While working in Sardinia and later with the U.N., I found surprising interest among top officials in utilizing our model with the Arab refugees. Although our project was small in size, it had obvious visible relevance to the massive issue of the refugees now stagnating in the camps of Jordan, Syria and Lebanon. I prepared a “Proposal for Pilot Project to Resettle Arab Refugees Now in Camps in an Underdeveloped Area of the Near East.” I received letters from Sen. Hubert Humphrey; an official of the U.S. State Department; a senior official of UNHCR in Geneva; and the head of the Near East Christian Council for Refugee Work in Jerusalem. I surmised that they liked our ideas based on practical experience. Given all my other responsibilities at the time, however, I didn't follow through with this expressed interest.

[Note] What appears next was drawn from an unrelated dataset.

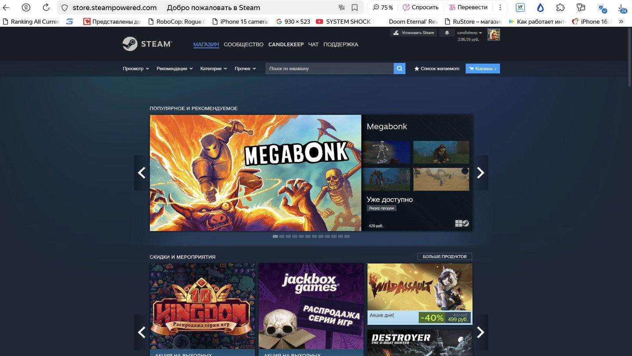This screenshot has height=356, width=632.
Task: Select the second carousel page indicator
Action: (282, 236)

I sense today that the situation has not fundamentally changed from the conversation at the University of Chicago in the mid-1950s. Eventually, a Mandela-type leader may emerge who will rise above the historic emotions set in concrete by all sides, to find a solution to this great unresolved political conflict and human tragedy. (In the past, valiant peace efforts were made by Anwar al-Sadat of Egypt and Rabin of Israel, but they were both assassinated.) At a minimum, I expect peace will include these ingredients: 1) recognition of Israel's right to exist within the borders agreed to by the U.N. Security Council Resolution 242 (that is, giving up lands acquired from the war of 1967, with some accommodation of Israeli settlements in the West Bank); 2) establishment of a Palestinian state with recognized national borders; 3) some sort of international jurisdiction for Jerusalem, a place of sacred historic importance for both Jews and Arabs; 4) resettlement of most Arab refugees now in the camps in Arab lands, probably with a strategy similar to that used in our Sardinia project (a few refugees may return to Israel but most will go elsewhere); 5) massive international financial assistance and political support and guarantees to support implementation.